New research in mice highlights disease-modifying molecules produced by astrocytes in Rett, fragile X and Down syndromes

As the team reports in Natural neuroscience on August 30, 2022, blocking the molecule reduces signs of disease in the brains of mice.

“These findings are part of a new push to examine how all brain cells, not just neurons, interact in neurodevelopmental disorders,” says Associate Professor Nicola Allen, who led the new study. “This opens the door to potential therapies to treat these disorders by targeting astrocytes. »

In recent years, scientists have discovered that astrocytes play a key role in brain development and disease. Isolated neurons, for example, do not form connections and only communicate if astrocytes are present. If astrocytes affected by disease are mixed with healthy neurons, the neurons begin to show signs of disease. Similarly, if neurons affected by neurodevelopmental disorders are exposed to healthy astrocytes, their function improves.

However, researchers have not been able to determine which molecules in astrocytes are responsible.

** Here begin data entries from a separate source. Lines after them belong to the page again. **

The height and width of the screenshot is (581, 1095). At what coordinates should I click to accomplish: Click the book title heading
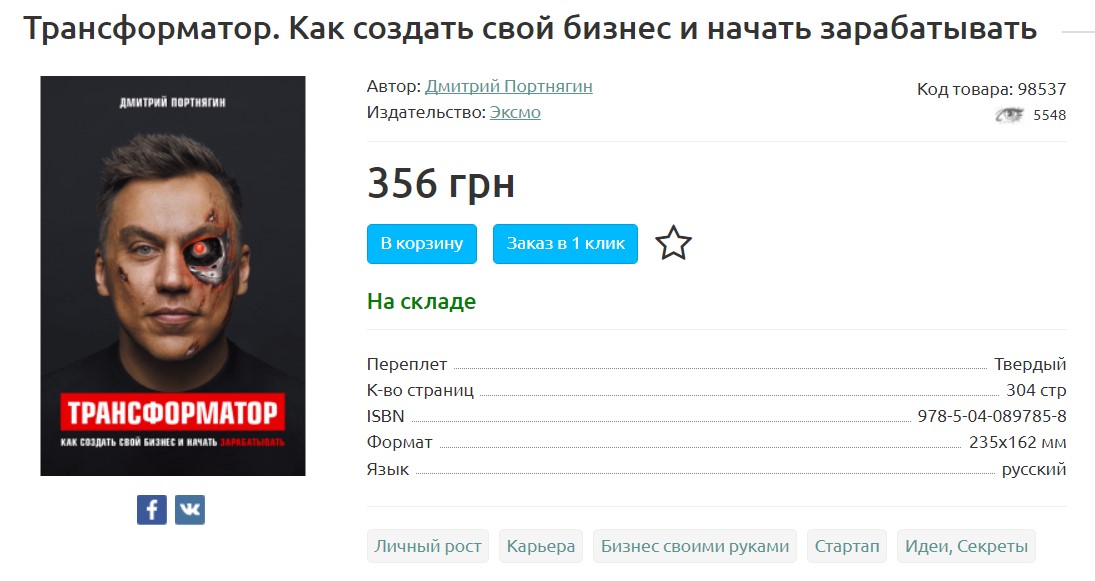click(x=530, y=29)
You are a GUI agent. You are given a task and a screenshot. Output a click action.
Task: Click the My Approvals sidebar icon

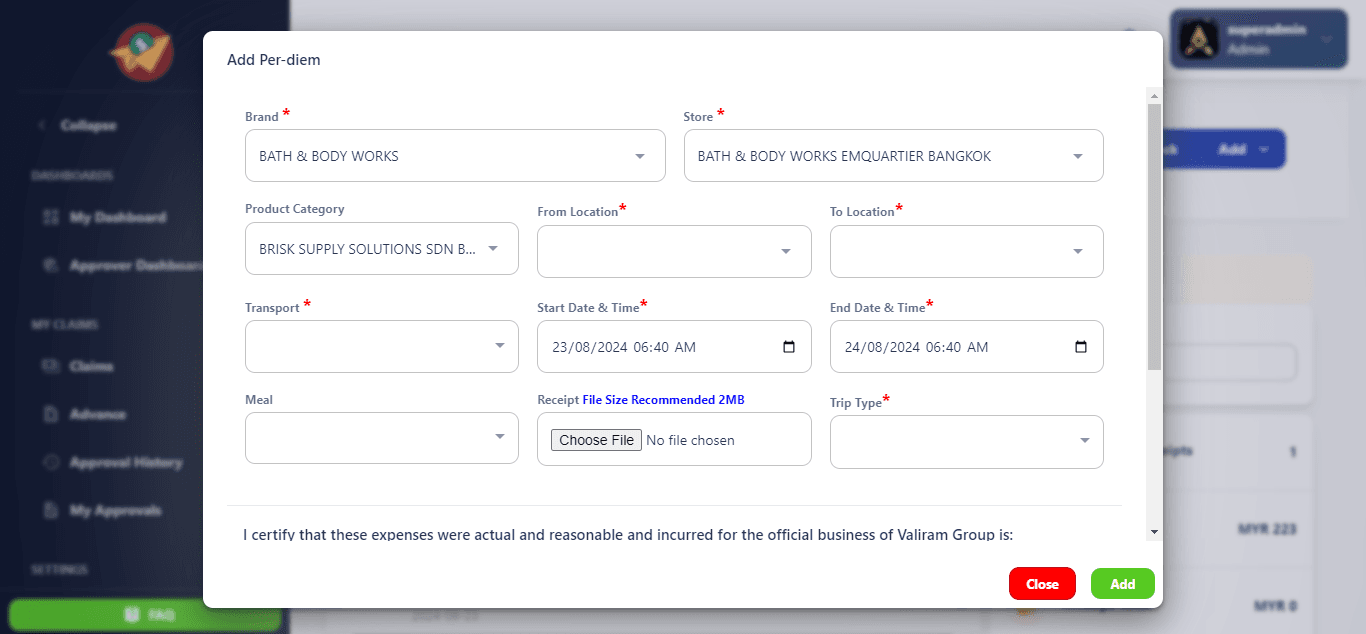(51, 510)
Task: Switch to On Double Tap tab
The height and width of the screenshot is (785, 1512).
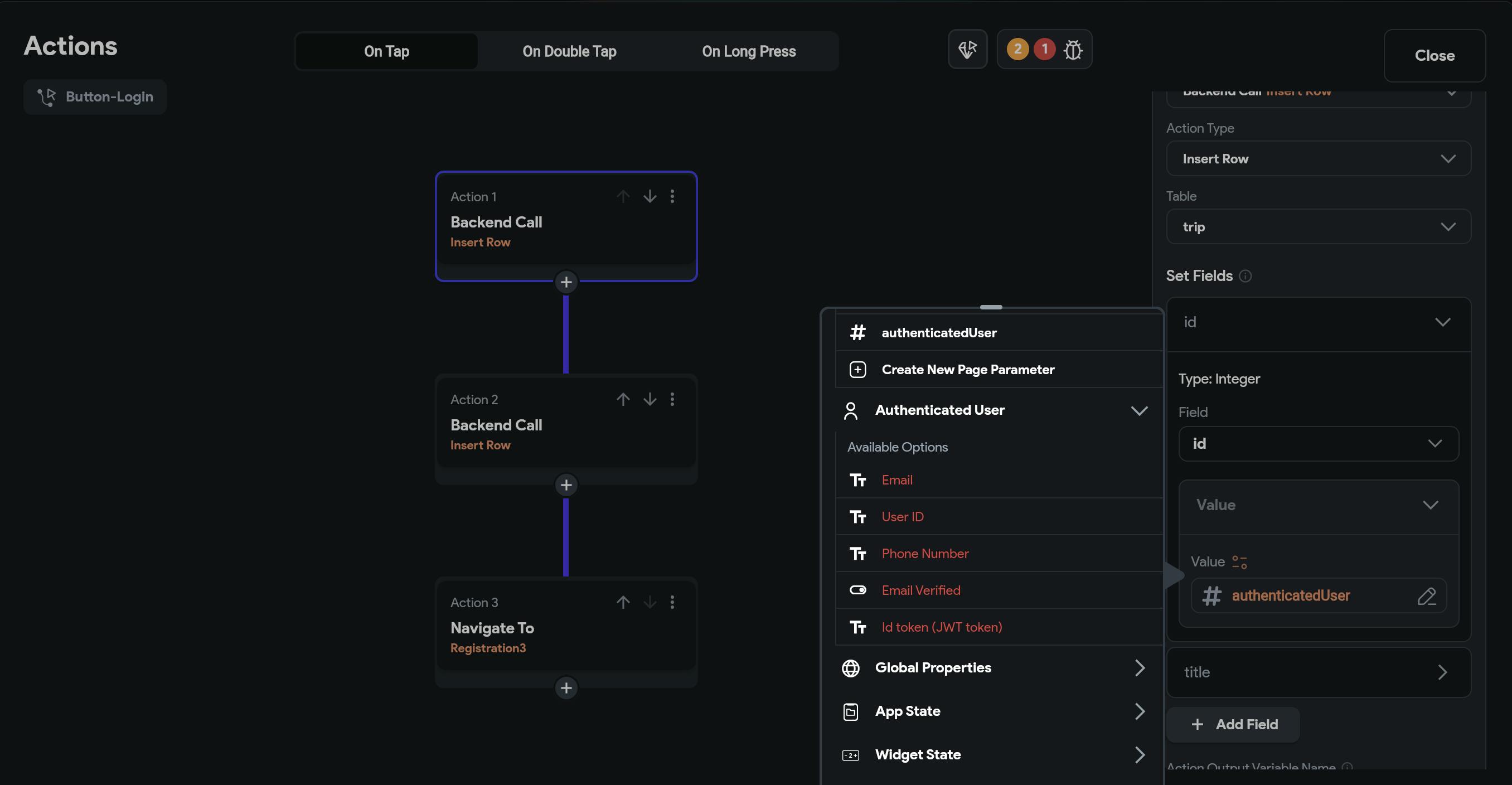Action: [x=569, y=52]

In the new study, Allen and his colleagues isolated astrocytes and neurons from the developing brain of mice with genetic mutations causing Rett, Fragile X or Down syndrome or from healthy animals. Next, they determined the levels of 1,235 different proteins produced by each set of astrocytes. They found hundreds of proteins present at higher or lower levels in each disease, with 120 proteins in common across the three diseases – 88 at higher than normal levels and 32 at lower than normal levels.

“From a basic science perspective, it is fascinating that there are so many observed changes in astrocyte protein secretion in these genetic disorders – and more importantly, that so many of these changes overlap between the disorders,” says Alison Caldwell, first author of the paper study and former graduate student in Allen’s lab. “To me, this highlights the importance of astrocytes for normal neuronal development. »

One molecule caught the attention of scientists. They knew that insulin-like growth factor (IGF) could sometimes reduce disease symptoms in mice with neurodevelopmental disorders. Researchers had long assumed that the treatment worked because the diseased neurons were not producing enough IGF. But they found a different explanation: astrocytes affected by Rett, fragile X or Down syndrome produce high levels of Igfbp2, a protein that blocks IGF.

“It turns out that neurons make a lot of IGF, but it can’t get to where it needs to be because these molecules made by astrocytes interfere with it,” says Allen.

The group went on to show that excess Igfbp2 produced by astrocytes is responsible for slowing neuron growth and that blocking Igfbp2 produced by Rett syndrome astrocytes improved neuron growth. Additionally, when mice with Rett syndrome were treated with Igfbp2-blocking antibodies, signs of disease in the brain were reduced.

“We still have a long way to go to get a therapy based on this for humans, but we think it shows promise,” Allen says. “Rather than giving an IGF treatment that has actions throughout the body, it makes sense to target Igfbp2 in the brain, where we want the IGF to act. »

Allen’s lab group is planning follow-up studies on other proteins they have identified in diseased astrocytes, as well as future experiments to better understand Igfbp2.

Other authors included Laura Sancho, James Deng, Alexandra Bosworth, Audrey Miglietta, Jolene Diedrich and Salk’s Maxim Shokhirev.

The work was supported in part by Autism Speaks (Dennis Weatherstone Predoctoral Fellowship), the Chapman Foundation, the National Institute of Child Health and Human Development (F30HD106699), the Chan Zuckerberg Initiative, the Hearst Foundation, and the Pew Foundation.